** WHAT THE TASK ASKS **
Extend the review of the Contiguous Memory Allocator patch below, picking up right after "explaining their role in everything?"

** PAGE TEXT **
-------

Re: [PATCH 6/9] drivers: add Contiguous Memory Allocator

From: Andrew Morton
Date: Fri Oct 14 2011 - 19:57:39 EST


On Thu, 06 Oct 2011 15:54:46 +0200
Marek Szyprowski <m.szyprowski@xxxxxxxxxxx> wrote:

> The Contiguous Memory Allocator is a set of helper functions for DMA
> mapping framework that improves allocations of contiguous memory chunks.
>
> CMA grabs memory on system boot, marks it with CMA_MIGRATE_TYPE and
> gives back to the system. Kernel is allowed to allocate movable pages
> within CMA's managed memory so that it can be used for example for page
> cache when DMA mapping do not use it. On dma_alloc_from_contiguous()
> request such pages are migrated out of CMA area to free required
> contiguous block and fulfill the request. This allows to allocate large
> contiguous chunks of memory at any time assuming that there is enough
> free memory available in the system.
>
> This code is heavily based on earlier works by Michal Nazarewicz.
>
>
> ...
>
> +#ifdef phys_to_pfn
> +/* nothing to do */
> +#elif defined __phys_to_pfn
> +# define phys_to_pfn __phys_to_pfn
> +#elif defined __va
> +# define phys_to_pfn(x) page_to_pfn(virt_to_page(__va(x)))
> +#else
> +# error phys_to_pfn implementation needed
> +#endif

Yikes!

This hackery should not be here, please. If we need a phys_to_pfn()
then let's write a proper one which lives in core MM and arch, then get
it suitably reviewed and integrated and then maintained.

> +struct cma {
> + unsigned long base_pfn;
> + unsigned long count;
> + unsigned long *bitmap;
> +};
> +
> +struct cma *dma_contiguous_default_area;
> +
> +#ifndef CONFIG_CMA_SIZE_ABSOLUTE
> +#define CONFIG_CMA_SIZE_ABSOLUTE 0
> +#endif
> +
> +#ifndef CONFIG_CMA_SIZE_PERCENTAGE
> +#define CONFIG_CMA_SIZE_PERCENTAGE 0
> +#endif

No, .c files should not #define CONFIG_ variables like this.

One approach is

#ifdef CONFIG_FOO
#define BAR CONFIG_FOO
#else
#define BAR 0
#endif

but that's merely cosmetic fluff. A superior fix is to get the Kconfig
correct, so CONFIG_FOO cannot ever be undefined if we're compiling this
.c file.

> +static unsigned long size_abs = CONFIG_CMA_SIZE_ABSOLUTE * SZ_1M;
> +static unsigned long size_percent = CONFIG_CMA_SIZE_PERCENTAGE;
> +static long size_cmdline = -1;

Maybe a little documentation for these, explaining their role in
everything?

-------

** DATASET **
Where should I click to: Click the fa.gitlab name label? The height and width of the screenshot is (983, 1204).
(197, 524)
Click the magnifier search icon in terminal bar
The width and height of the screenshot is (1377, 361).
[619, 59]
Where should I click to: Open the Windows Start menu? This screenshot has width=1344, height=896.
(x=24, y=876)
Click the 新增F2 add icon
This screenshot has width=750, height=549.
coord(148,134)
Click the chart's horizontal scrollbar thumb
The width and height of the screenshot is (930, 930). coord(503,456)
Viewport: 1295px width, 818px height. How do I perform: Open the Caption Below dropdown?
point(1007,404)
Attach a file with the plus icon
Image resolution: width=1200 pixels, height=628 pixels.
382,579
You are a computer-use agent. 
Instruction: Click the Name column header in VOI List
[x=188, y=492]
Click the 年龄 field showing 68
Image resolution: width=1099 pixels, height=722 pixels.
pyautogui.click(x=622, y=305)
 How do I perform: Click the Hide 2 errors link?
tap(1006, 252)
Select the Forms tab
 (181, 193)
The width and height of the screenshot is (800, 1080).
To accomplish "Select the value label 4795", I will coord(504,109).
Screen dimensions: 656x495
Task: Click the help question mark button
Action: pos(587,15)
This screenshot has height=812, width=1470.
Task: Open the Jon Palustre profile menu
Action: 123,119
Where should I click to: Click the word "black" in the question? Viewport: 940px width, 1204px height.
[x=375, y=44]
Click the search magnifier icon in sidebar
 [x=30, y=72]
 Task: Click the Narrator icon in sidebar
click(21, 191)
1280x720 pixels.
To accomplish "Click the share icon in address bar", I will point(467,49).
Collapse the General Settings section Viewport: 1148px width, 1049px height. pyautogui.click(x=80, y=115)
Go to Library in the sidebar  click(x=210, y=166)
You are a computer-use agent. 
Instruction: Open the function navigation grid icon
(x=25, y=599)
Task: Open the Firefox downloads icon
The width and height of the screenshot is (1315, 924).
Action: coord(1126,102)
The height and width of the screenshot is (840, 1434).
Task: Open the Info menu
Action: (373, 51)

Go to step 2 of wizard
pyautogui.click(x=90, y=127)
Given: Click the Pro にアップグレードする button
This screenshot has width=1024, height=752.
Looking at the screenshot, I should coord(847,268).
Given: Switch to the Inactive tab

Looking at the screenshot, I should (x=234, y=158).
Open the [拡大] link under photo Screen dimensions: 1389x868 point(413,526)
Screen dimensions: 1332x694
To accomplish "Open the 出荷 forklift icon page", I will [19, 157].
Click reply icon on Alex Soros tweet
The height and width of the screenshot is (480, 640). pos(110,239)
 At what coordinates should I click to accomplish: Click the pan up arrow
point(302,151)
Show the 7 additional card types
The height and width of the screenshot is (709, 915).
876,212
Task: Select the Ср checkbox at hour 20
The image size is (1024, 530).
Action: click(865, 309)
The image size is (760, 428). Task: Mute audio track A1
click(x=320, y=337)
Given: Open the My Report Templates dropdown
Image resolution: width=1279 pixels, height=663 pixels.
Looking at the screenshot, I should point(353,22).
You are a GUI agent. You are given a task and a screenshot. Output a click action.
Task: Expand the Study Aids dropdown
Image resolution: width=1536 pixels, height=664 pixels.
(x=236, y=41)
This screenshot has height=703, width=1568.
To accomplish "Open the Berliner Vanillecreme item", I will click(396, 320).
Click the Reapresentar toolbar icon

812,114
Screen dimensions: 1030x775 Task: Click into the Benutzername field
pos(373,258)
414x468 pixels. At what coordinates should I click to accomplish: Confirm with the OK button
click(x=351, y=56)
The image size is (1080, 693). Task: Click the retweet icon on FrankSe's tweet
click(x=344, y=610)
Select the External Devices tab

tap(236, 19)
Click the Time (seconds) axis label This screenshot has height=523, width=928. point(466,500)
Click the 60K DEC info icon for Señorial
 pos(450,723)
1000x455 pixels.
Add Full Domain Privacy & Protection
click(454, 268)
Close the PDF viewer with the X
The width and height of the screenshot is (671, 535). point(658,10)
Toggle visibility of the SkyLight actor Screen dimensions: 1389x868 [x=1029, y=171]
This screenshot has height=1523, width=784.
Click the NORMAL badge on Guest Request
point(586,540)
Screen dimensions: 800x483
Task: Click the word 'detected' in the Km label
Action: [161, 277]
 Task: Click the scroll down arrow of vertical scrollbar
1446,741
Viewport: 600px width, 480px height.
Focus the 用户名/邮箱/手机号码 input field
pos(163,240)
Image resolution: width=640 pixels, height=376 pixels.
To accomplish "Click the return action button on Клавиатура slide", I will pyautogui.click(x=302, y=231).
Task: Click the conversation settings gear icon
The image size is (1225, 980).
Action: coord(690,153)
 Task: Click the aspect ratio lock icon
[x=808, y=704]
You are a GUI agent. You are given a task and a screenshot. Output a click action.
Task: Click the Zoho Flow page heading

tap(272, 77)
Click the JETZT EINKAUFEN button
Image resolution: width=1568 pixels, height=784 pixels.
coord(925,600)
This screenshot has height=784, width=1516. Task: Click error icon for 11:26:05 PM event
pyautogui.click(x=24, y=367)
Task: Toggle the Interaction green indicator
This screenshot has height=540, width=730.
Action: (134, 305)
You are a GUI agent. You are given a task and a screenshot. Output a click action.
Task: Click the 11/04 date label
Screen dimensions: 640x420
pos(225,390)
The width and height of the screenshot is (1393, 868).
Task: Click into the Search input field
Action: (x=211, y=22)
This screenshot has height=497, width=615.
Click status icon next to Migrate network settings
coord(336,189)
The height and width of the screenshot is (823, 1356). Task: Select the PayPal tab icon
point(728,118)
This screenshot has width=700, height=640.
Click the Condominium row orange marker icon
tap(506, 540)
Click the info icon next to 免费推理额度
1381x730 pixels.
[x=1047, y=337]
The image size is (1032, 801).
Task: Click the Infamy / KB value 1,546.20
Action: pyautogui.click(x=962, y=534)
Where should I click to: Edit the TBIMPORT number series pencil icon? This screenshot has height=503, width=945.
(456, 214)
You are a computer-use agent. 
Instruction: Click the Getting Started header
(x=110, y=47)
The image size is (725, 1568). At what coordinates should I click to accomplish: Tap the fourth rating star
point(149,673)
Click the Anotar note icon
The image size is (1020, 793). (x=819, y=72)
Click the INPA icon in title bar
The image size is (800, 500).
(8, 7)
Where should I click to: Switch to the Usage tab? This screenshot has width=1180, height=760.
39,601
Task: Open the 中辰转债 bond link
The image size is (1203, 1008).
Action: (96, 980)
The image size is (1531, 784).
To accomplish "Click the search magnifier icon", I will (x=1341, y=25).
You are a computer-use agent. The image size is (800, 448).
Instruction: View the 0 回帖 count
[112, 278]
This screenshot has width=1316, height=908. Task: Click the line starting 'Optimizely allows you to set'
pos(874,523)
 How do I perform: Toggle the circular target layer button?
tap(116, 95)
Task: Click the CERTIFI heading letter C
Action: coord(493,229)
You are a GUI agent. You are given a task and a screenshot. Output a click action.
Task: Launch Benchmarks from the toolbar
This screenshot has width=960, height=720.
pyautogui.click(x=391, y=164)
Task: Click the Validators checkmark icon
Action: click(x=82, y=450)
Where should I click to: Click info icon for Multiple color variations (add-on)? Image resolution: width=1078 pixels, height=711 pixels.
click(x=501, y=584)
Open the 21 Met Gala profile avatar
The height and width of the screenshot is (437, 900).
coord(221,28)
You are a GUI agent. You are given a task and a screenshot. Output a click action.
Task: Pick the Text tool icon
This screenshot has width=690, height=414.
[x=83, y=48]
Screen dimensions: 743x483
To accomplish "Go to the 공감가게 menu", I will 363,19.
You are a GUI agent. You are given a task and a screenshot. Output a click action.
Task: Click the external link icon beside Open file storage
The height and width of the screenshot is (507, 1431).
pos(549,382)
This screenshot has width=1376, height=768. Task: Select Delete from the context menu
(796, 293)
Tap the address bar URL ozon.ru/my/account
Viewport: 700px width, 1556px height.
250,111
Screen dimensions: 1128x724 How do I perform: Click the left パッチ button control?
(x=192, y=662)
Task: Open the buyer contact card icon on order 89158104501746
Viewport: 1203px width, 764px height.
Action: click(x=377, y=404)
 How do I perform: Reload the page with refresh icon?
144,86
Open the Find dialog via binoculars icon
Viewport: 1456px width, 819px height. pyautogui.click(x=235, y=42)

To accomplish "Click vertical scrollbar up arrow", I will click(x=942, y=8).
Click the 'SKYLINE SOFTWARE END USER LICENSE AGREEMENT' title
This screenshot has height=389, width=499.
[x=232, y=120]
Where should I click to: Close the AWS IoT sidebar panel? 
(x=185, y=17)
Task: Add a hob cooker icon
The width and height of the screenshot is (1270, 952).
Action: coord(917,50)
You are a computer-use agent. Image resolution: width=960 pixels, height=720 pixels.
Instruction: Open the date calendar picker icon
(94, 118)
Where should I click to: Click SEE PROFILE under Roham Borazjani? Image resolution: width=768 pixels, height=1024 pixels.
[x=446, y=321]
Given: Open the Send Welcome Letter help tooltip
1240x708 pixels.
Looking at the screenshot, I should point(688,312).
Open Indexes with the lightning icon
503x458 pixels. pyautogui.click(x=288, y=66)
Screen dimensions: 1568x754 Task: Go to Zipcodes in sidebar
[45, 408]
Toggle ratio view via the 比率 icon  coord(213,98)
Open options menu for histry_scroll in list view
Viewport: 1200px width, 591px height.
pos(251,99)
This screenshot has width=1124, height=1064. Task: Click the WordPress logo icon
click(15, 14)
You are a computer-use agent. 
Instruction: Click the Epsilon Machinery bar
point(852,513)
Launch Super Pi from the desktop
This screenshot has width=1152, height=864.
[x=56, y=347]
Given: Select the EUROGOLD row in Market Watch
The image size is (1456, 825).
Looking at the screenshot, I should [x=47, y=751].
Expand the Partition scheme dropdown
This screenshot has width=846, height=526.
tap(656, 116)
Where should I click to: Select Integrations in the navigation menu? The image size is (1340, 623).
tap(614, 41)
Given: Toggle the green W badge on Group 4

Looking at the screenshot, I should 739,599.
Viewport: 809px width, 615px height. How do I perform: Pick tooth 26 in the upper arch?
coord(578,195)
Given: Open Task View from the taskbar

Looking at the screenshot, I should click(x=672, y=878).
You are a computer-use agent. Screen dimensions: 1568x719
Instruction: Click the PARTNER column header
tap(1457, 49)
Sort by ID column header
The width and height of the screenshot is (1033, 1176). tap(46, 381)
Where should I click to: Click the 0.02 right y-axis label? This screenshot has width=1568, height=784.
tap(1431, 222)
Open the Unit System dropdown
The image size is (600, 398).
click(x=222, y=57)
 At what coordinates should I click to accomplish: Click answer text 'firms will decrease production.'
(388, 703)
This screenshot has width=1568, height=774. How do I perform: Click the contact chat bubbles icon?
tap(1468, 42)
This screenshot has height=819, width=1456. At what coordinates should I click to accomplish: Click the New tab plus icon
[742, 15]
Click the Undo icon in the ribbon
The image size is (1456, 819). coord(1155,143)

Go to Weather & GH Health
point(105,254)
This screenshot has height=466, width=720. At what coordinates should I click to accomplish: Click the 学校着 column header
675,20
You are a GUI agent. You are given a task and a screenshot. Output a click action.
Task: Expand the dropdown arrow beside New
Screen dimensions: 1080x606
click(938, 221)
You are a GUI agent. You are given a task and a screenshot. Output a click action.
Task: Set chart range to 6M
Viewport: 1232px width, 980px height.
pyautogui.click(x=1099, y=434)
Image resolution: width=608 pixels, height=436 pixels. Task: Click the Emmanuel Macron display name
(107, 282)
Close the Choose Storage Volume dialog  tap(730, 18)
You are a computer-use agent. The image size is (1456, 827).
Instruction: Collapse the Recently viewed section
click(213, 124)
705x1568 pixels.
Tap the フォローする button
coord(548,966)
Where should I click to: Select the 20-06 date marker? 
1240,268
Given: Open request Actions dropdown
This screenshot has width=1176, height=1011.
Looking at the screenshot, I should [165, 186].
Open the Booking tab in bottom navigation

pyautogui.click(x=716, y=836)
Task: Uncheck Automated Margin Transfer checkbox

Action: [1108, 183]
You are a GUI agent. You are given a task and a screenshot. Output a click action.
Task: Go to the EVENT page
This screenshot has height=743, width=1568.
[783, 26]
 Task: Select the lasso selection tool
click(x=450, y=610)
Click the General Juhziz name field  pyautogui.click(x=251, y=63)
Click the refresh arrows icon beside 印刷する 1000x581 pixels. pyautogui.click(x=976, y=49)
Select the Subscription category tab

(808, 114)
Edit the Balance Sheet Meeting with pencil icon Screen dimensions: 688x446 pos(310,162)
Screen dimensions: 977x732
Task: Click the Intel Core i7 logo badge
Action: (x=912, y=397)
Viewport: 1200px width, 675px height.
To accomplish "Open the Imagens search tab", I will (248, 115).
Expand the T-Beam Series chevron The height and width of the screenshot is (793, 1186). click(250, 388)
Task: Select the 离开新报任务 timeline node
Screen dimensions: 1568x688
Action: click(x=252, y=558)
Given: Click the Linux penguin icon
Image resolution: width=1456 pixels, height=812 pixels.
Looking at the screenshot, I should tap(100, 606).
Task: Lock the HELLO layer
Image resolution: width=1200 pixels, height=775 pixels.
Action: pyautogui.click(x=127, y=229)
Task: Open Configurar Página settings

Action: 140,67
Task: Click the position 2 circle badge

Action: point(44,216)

-------

** OUTPUT OF THE EXERCISE **
> +static int __init early_cma(char *p)
> +{
> + pr_debug("%s(%s)\n", __func__, p);
> + size_cmdline = memparse(p, &p);
> + return 0;
> +}
> +early_param("cma", early_cma);

Did this get added to Documentation/kernel-parameters.txt?

> +static unsigned long __init __cma_early_get_total_pages(void)

The leading __ seems unnecessay for a static function.

> +{
> + struct memblock_region *reg;
> + unsigned long total_pages = 0;
> +
> + /*
> + * We cannot use memblock_phys_mem_size() here, because
> + * memblock_analyze() has not been called yet.
> + */
> + for_each_memblock(memory, reg)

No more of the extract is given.